The decision affects people from all walks of life, many of whom have lived in the U.S. for decades, have U.S.-born children and have been considered essential workers during the coronavirus pandemic.

This week’s ruling from the circuit court comes after a district court (also in California) temporarily halted Trump’s plan to end TPS in late 2018 after a group of lawyers sued, arguing that Trump was motivated by racial discrimination.

“The president’s vile statements about TPS holders made perfectly clear that his administration acted out of racial animus,”Ahilan Arulanantham, a lawyer for the ACLU of Southern California, wrote in a statement. “The Constitution does not permit policy to be driven by racism. We will seek further review of the court’s decision.”

But today’s 2-1 decision reversed the district court’s temporary order and allowed the federal government to take away TPS protections while the court case continues.

ICE and DHS has promised to wait several months before taking away TPS status if the agency won in court. As a result, the ACLU told NPR that it expects the protections to start ending no sooner than March, meaning that Joe Biden could reverse the administration’s decision if he wins in November, though the organization plans to fight back in the meantime.

Temporary Protected Status was created to protect people in the U.S. from being sent back to dangerous places – and it’s saved lives.

Credit: Daniel Ortega / Getty Images

The TPS program was first introduced in 1990, and it has protected immigrants from more than 20 countries at various points since then.
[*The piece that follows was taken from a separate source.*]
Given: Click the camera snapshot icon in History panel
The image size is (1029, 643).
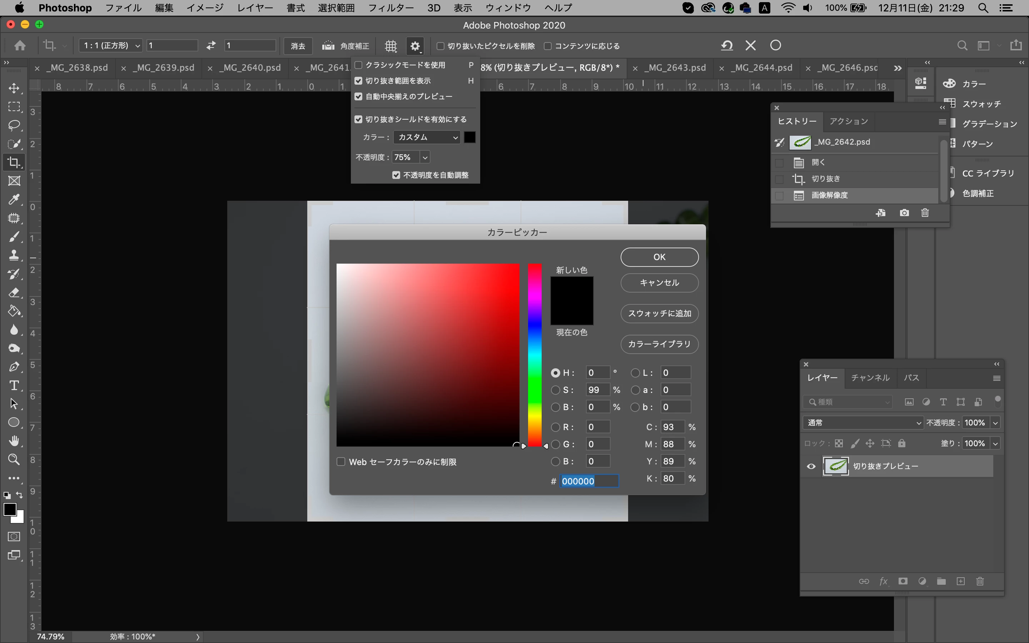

More than 300,000 people from 10 different nations currently use the program, some of whom have lived and worked in the United States for decades.
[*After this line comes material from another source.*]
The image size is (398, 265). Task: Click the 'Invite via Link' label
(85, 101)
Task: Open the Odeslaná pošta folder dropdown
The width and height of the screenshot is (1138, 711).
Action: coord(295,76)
Trump has sharply criticized the program, sometimes along racial lines, and in one infamous and widely criticized incident two years ago, the president reportedly referred to the program’s beneficiaries as “people from shithole countries.”

TPS provides protection for short periods of up to 18 months, but the federal government has continuously extended it for the countries mentioned in the lawsuit “based on repeated findings that it remains unsafe to return.” 
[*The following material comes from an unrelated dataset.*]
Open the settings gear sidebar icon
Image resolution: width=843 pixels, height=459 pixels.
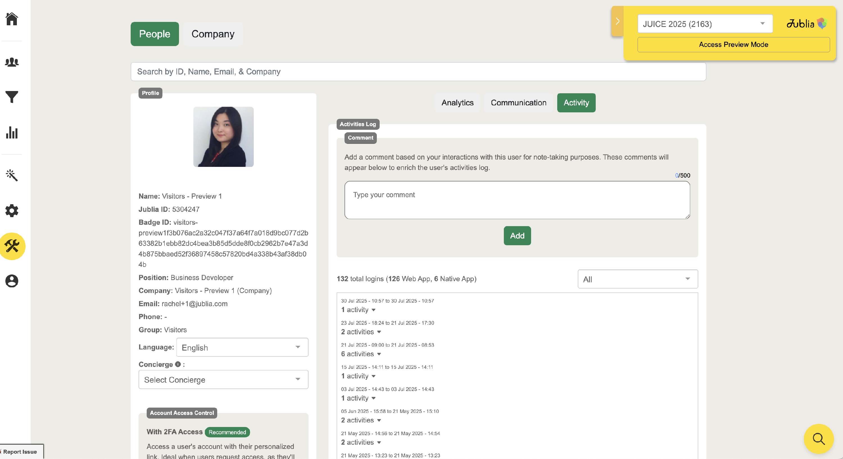click(x=12, y=211)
As a result, it said, most TPS holders have been living in the U.S. for more than a decade, contributing to their communities and raising their families. Many of the more than 200,000 U.S.-citizen children of TPS holders have never been to the country their parents are from and would have to choose between their families and their homes.

The ruling will have a major impact on migrant families and communities across the U.S.

Credit: Chip Somodevilla / Getty Images

Immigration advocacy groups are slamming the court’s ruling, noting it will impact hundreds of thousands of TPS holders as well as their families and communities. In a statement, Beth Werlin, executive director of the American Immigration Council, said the decision will “plunge their lives into further turmoil at a time when we all need greater certainty.” 

As the global pandemic stretches on, immigrants with protected status make up a large portion of the country’s front-line workers. More than 130,000 TPS recipients are essential workers, according to the Center for American Progress. 

“TPS recipients have deep economic and social roots in communities across the nation,” said Ali Noorani, president and CEO of the National Immigration Forum. “And, as the U.S. responds to the COVID-19 pandemic, TPS recipients are standing shoulder to shoulder with Americans and doing essential work.”